Будь моей (Касишке) - страница 49

После урока я столкнулась с Гарреттом в коридоре и рассказала ему о происшествии.

— Ого, миссис Сеймор! Это могло плохо кончиться. Вам здорово повезло. А как ваша машина?

Услышав про бампер, он принял озабоченный вид специалиста, подсчитывающего убытки, и предложил взглянуть на машину. Я накинула пальто и повела его на стоянку. Несмотря на снег, валивший весь день без остановки, выглядела она все так же жутко. Кровь на лобовом стекле слиплась и загустела, но все равно было видно, что это кровь. Сверху на белый капот натекли и застыли красные ручьи.

Гарретт вышел без пальто. Когда в одной тоненькой рубашке он встал на колени перед бампером, я тут же вспомнила давнюю тренировку по укладыванию походных рюкзаков, которая проходила зимой на улице. Он трясся от холода в своей скаутской форме, но наотрез отказался зайти в школу и надеть куртку.

Сейчас Гарретт не дрожал, под порывами холодного ветра трепетала только его рубашка, от одного вида которой меня саму пробрала дрожь.

— Это-то выпрямим, нет проблем, — сказал Гарретт, взглянув на меня. — Инструмент нужен. У вас как, время есть? Надо бы ее в мастерскую пригнать. — Он кивнул в сторону факультета автомеханики.

— Сегодня нет, — ответила я. — Может, завтра?

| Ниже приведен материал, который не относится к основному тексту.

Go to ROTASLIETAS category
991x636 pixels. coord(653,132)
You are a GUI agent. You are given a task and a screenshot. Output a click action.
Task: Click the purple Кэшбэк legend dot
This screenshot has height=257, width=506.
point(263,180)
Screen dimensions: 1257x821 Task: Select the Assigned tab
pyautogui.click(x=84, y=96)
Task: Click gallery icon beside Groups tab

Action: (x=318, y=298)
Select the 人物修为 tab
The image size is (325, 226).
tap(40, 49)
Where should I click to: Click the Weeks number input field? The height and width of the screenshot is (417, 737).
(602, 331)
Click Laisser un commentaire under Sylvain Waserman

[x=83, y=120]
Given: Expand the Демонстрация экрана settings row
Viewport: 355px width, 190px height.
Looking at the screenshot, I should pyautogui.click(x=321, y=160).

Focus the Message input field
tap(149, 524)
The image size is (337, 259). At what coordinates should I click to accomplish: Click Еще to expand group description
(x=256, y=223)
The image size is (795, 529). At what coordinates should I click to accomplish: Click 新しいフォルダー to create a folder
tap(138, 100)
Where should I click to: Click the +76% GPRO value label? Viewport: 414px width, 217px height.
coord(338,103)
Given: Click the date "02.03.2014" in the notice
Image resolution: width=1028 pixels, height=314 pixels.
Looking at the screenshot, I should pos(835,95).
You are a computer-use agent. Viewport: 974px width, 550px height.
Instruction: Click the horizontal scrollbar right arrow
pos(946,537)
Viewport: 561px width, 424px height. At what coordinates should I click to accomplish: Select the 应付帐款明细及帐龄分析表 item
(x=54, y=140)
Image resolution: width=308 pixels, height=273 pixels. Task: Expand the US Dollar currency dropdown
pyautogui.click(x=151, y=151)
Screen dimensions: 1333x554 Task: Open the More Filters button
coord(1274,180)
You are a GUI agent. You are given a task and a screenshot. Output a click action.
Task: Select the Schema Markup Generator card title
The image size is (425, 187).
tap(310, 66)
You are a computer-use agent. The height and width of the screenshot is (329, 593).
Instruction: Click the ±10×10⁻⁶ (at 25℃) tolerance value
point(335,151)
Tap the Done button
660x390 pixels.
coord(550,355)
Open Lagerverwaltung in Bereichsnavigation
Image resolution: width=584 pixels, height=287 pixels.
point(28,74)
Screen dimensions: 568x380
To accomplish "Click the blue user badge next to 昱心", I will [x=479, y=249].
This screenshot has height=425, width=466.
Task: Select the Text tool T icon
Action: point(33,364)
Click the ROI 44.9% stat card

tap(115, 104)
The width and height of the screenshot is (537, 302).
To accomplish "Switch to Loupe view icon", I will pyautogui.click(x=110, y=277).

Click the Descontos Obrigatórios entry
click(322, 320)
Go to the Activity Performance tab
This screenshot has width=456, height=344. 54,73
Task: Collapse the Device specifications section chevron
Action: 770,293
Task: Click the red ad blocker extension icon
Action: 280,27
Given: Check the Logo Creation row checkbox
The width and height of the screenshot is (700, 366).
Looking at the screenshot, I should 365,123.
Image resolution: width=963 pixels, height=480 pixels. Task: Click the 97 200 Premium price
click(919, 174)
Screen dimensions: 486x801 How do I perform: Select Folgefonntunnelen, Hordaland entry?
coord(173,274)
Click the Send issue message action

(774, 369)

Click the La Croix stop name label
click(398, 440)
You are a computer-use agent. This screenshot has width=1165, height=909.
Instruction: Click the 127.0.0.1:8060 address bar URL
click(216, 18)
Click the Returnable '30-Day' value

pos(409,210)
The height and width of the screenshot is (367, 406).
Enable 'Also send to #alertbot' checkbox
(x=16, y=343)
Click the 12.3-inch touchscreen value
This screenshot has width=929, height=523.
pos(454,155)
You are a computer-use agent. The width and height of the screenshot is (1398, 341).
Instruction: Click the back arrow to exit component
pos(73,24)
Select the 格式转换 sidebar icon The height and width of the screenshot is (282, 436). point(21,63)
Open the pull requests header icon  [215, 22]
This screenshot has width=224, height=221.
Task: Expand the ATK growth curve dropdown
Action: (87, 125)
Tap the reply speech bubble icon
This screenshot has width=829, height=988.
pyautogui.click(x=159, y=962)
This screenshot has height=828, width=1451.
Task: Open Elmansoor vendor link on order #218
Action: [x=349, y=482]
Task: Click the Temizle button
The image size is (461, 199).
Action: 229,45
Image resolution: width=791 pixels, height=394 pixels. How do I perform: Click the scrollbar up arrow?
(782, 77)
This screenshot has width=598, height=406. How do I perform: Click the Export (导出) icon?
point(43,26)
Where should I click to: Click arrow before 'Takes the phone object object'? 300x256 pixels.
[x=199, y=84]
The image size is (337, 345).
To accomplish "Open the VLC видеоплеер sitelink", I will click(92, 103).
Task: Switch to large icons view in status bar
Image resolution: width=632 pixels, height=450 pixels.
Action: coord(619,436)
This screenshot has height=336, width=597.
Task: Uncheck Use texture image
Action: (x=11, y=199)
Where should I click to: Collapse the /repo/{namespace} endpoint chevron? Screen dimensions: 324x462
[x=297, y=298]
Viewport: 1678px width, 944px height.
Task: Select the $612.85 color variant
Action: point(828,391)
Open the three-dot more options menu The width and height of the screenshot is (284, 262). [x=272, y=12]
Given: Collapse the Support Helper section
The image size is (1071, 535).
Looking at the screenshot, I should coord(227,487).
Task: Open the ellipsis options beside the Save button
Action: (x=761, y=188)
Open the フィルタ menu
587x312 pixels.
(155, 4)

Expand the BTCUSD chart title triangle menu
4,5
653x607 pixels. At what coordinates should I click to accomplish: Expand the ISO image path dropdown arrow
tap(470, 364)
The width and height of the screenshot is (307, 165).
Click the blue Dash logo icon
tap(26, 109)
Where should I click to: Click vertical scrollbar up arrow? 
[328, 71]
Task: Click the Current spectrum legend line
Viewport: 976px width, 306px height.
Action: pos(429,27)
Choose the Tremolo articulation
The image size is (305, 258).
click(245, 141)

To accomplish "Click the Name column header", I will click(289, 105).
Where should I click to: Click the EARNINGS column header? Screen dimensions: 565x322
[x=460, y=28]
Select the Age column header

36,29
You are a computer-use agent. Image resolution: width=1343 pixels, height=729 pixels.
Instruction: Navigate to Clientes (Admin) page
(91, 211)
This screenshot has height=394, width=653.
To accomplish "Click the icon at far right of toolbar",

— Конечно, ничего не случится, если вы сядете за руль. Но мне кажется, машину не мешало бы помыть.

Мы немного посмеялись — действительно, что обо мне подумают другие водители на шоссе. Едет дама, а весь капот в кровище…

Пока мы стояли на улице, снег совсем запорошил коротко стриженные темные волосы Гарретта. Я вспомнила, как такие же снежные хлопья оседали на голове у Чада, а я нагибалась и смахивала их перчаткой, сотни снежных звезд. И как в самую первую его зиму застегивала на нем «молнию» теплого мехового комбинезона. Снизу доверху. Каким неповоротливым он был в этом комбинезоне, и я несла его на руках из машины в дом или наоборот как мешок. Или сверток. Глядя на Гарретта, на снежную шапку у него на голове, я внезапно испытала приступ острой тоски по Чаду, причинивший мне такую сильную, почти физическую боль, что пришлось отвернуться. Где сейчас Чад?

Где-то далеко.

Где с неба не падает снег.

Гарретт вернулся к моему бамперу. Я стояла в снегу, бесполезная и печальная, и смотрела, как он отскабливает с решетки и бросает на землю светлый мех. Меня вдруг пронзило чувство, что Чада больше не существует. Как будто от него не осталось ничего, кроме моих воспоминаний. Его жизнь в Беркли представлялась мне такой же непонятной и нереальной, как если бы я попыталась вообразить себе, что он на небесах.